Among the children treated with a higher Dupixent dose, 68% saw significant histological disease remission, meeting the study’s primary endpoint. This percentage was slightly lower, at 58%, in patients given the lower drug dose.
In comparison, only 3% of the placebo arm satisfied this efficacy metric. The treatment effect in both Dupixent arms was statistically significant, with a p-value less than 0.0001.
“With Dupixent, we are able to see for the first time that by inhibiting IL-4 and IL-13 – two key and central drivers of type 2 inflammation – we can make improvements in key disease measures such as histological disease remission and reduction in abnormal endoscopic finding within the esophagus,” A Dupixent spokesperson told BioSpace.
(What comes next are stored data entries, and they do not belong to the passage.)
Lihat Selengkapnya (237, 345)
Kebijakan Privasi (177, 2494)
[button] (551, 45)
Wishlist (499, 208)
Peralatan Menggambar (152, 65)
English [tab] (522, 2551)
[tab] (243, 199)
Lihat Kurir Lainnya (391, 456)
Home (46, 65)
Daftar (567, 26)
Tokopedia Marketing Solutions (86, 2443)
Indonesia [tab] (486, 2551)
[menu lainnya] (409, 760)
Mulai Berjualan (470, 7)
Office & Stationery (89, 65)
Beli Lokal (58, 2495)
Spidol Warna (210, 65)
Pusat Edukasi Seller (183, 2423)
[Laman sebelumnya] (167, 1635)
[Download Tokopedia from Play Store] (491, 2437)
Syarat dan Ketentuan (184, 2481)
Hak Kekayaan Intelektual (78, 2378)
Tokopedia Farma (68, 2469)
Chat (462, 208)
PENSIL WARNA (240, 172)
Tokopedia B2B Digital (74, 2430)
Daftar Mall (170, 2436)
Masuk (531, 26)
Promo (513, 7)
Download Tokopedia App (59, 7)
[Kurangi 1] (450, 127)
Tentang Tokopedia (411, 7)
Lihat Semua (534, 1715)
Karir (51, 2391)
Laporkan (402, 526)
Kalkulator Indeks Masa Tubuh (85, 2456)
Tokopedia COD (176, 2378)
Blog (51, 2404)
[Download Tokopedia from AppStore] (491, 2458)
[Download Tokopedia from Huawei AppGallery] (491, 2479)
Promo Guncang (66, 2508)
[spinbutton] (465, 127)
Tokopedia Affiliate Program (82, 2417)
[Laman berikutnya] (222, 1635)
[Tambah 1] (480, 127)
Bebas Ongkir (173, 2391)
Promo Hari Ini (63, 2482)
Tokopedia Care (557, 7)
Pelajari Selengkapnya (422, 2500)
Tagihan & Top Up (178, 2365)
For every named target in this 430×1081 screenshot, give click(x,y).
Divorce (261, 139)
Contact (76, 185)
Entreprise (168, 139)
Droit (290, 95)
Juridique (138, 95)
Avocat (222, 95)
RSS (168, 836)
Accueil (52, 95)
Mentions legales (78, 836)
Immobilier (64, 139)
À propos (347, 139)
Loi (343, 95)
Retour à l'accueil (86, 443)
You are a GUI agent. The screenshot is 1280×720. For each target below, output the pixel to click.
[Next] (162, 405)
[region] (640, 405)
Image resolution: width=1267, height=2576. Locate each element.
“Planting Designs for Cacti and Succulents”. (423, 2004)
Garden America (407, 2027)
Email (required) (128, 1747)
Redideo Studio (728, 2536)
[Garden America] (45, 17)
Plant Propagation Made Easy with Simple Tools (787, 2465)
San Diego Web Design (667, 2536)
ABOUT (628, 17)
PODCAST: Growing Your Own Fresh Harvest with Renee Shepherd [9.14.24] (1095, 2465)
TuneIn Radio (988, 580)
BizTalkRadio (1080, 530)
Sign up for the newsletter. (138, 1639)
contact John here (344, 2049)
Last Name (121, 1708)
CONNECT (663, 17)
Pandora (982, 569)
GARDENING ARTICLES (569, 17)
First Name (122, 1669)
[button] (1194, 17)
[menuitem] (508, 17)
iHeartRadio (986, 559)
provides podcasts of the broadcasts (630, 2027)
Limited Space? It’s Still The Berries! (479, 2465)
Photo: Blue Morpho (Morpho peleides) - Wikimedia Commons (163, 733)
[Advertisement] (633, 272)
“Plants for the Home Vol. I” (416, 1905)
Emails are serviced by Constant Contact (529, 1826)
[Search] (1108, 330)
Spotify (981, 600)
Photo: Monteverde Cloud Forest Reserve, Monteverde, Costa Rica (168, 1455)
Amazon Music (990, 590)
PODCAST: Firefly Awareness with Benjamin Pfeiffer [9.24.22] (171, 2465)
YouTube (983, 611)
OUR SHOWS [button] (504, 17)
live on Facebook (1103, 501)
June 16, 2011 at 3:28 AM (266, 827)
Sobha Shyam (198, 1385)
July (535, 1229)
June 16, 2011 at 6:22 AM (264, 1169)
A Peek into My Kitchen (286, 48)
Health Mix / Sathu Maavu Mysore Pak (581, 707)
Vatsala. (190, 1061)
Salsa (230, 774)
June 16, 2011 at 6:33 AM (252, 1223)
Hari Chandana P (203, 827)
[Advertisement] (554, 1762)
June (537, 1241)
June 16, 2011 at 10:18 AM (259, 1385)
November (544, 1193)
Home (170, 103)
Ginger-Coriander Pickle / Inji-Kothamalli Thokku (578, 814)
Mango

Aside from histological remission, higher-dose Dupixent also significantly improved abnormalities in the esophagus and led to a 3.09-percentile jump in body weight. Patients taking the study drug also saw fewer days where they experienced EoE symptoms, though this effect fell shy of statistical significance when compared to placebo.
Dupixent’s safety in young children was broadly consistent with its known safety profile in EoE patients aged 12 years or older. Adverse events were common, occurring in 79% of treated patients.
The most common toxicities were COVID-19, rashes, headaches, viral gastroenteritis, diarrhea and nausea. Through 16 weeks of follow-up, none of the Dupixent-treated patients discontinued the study due to side effects.
The Phase III study is a randomized and double-blinded trial assessing the efficacy and safety of Dupixent in pediatric EoE.mAlmost all enrolled patients also had at least one type 2 inflammatory condition, such as allergic rhinitis and asthma.
The trial is currently in its 36-week extended active treatment period, after which it will enter a 108-week open-label extension period for a more long-term analysis of Dupixent in this patient population.
A human monoclonal antibody that blocks both interleukins 4 and 13, Dupixent is a proven suppressor of type 2 inflammation. This mode of action has earned it various FDA approvals, including for asthma and atopic dermatitis. The drug was first approved in 2017 for eczema.
This year alone, Dupixent has already won three FDA nods. In May, the drug became the first-ever approved treatment for EoE in patients 12 years and older. One month later, in June, the regulatory body expanded Dupixent’s approval in moderate-to-severe atopic dermatitis, allowing its use in young children between 6 months and 5 years old.
Last month, Sanofi and Regeneron hit another industry milestone when Dupixent was approved as the first drug for prurigo nodularis.
The partners are continuing to assess Dupixent in various type 2 inflammation indications, including chronic inducible urticaria-cold, chronic pruritus of unknown origin, allergic fungal rhinosinusitis and bullous pemphigoid.